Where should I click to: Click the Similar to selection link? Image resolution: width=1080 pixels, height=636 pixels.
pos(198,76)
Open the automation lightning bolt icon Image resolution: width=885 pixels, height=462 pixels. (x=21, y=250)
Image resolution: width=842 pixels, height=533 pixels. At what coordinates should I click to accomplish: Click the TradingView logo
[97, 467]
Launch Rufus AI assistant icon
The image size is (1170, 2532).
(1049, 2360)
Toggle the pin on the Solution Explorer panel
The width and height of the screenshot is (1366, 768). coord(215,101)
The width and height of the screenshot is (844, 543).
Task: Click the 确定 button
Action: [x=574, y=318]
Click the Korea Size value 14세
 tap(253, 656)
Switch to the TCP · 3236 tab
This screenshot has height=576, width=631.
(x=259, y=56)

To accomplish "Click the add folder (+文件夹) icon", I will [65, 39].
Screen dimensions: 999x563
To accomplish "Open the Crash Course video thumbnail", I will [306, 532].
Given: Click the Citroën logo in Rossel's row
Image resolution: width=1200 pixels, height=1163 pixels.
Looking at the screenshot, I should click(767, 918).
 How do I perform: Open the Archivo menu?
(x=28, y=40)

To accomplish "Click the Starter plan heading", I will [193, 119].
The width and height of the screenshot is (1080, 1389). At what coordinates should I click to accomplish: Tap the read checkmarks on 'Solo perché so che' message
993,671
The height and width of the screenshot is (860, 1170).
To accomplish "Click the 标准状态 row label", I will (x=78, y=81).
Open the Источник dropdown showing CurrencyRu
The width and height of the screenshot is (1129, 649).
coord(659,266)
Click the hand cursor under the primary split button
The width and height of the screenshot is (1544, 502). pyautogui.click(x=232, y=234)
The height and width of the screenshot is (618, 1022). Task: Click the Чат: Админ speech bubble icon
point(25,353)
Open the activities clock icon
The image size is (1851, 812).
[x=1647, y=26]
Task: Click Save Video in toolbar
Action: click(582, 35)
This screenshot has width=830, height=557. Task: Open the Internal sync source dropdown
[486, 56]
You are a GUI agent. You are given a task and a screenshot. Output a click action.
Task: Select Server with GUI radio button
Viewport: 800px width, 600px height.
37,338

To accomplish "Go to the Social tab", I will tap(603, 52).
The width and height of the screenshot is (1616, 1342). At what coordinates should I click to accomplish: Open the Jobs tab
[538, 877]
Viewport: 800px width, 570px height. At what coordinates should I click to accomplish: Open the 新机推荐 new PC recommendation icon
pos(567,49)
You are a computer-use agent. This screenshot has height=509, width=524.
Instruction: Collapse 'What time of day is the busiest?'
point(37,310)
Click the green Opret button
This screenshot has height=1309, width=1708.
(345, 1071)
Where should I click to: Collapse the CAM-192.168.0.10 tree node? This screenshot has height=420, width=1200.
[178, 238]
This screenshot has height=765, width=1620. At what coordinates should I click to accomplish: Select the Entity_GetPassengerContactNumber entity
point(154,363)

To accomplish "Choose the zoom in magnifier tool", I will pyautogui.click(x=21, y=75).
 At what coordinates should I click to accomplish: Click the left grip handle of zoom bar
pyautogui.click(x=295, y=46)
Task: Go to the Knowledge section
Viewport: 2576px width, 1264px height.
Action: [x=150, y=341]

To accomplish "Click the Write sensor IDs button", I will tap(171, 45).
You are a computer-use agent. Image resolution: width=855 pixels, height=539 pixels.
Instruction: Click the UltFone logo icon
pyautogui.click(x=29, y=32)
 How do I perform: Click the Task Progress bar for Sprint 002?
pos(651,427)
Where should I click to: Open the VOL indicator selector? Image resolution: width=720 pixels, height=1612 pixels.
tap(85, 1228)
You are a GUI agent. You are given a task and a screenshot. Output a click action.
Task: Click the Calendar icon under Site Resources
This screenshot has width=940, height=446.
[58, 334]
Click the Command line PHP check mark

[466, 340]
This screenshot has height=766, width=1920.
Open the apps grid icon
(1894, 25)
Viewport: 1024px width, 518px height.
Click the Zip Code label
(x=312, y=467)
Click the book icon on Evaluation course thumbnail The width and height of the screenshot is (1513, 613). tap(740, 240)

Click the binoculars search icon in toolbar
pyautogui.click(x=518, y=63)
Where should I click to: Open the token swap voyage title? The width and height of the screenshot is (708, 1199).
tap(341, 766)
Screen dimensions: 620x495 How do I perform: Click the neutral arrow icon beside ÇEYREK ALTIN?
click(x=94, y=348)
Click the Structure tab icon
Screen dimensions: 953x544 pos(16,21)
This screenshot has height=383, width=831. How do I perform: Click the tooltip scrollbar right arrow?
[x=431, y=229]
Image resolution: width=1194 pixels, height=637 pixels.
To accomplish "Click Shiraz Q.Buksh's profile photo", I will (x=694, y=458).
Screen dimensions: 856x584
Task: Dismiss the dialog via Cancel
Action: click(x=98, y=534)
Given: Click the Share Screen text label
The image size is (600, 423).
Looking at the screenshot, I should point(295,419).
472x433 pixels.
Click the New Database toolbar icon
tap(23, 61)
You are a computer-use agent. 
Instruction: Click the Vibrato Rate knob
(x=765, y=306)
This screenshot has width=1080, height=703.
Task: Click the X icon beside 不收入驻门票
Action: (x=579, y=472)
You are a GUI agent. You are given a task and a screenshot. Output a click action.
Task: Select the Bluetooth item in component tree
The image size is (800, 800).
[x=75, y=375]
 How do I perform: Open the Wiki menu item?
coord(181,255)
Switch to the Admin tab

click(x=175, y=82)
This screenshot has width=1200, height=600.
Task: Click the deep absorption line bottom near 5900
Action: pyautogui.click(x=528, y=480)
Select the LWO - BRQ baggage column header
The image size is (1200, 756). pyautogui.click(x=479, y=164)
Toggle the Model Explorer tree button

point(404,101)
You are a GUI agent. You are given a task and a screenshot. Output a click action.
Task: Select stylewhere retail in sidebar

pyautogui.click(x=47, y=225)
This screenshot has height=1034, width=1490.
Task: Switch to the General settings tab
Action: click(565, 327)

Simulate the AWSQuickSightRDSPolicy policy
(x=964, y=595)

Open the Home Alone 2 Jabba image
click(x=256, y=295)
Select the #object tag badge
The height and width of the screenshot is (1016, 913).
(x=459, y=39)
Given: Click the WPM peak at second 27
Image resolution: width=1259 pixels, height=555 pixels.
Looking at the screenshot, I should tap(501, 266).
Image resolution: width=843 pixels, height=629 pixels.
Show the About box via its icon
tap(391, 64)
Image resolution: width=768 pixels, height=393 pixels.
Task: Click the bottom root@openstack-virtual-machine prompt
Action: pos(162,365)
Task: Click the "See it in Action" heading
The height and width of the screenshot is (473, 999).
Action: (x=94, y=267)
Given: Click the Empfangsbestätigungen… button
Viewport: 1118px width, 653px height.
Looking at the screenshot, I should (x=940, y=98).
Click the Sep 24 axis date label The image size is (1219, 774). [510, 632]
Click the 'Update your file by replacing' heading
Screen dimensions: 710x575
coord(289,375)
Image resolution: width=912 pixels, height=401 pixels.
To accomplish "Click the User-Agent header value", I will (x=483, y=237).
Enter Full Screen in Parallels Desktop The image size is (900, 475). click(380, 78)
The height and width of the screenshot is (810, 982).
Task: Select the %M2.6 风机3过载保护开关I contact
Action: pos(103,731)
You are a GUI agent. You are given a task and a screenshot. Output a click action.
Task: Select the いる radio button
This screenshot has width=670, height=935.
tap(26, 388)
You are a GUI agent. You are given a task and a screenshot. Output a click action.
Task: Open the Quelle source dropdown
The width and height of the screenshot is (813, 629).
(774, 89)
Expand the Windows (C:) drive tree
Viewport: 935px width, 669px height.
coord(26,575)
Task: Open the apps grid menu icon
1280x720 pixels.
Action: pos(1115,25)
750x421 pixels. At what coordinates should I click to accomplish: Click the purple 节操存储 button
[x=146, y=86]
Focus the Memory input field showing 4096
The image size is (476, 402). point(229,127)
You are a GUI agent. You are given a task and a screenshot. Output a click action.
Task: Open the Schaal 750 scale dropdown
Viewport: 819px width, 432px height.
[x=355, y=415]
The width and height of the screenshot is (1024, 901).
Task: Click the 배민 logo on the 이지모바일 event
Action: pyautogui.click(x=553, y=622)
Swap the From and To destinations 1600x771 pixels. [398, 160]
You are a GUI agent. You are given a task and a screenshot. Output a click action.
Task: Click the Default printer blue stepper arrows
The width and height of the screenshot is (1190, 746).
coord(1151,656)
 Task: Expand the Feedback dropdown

## Action item:
Each line from the one containing "Expand the Windows (C:) drive tree" to the end of the entries above should be copied exactly, and no other line.

## Exercise result:
Expand the Windows (C:) drive tree
Viewport: 935px width, 669px height.
coord(26,575)
Task: Open the apps grid menu icon
1280x720 pixels.
Action: pos(1115,25)
750x421 pixels. At what coordinates should I click to accomplish: Click the purple 节操存储 button
[x=146, y=86]
Focus the Memory input field showing 4096
The image size is (476, 402). point(229,127)
You are a GUI agent. You are given a task and a screenshot. Output a click action.
Task: Open the Schaal 750 scale dropdown
Viewport: 819px width, 432px height.
[x=355, y=415]
The width and height of the screenshot is (1024, 901).
Task: Click the 배민 logo on the 이지모바일 event
Action: pyautogui.click(x=553, y=622)
Swap the From and To destinations 1600x771 pixels. [398, 160]
You are a GUI agent. You are given a task and a screenshot. Output a click action.
Task: Click the Default printer blue stepper arrows
The width and height of the screenshot is (1190, 746).
coord(1151,656)
 Task: Expand the Feedback dropdown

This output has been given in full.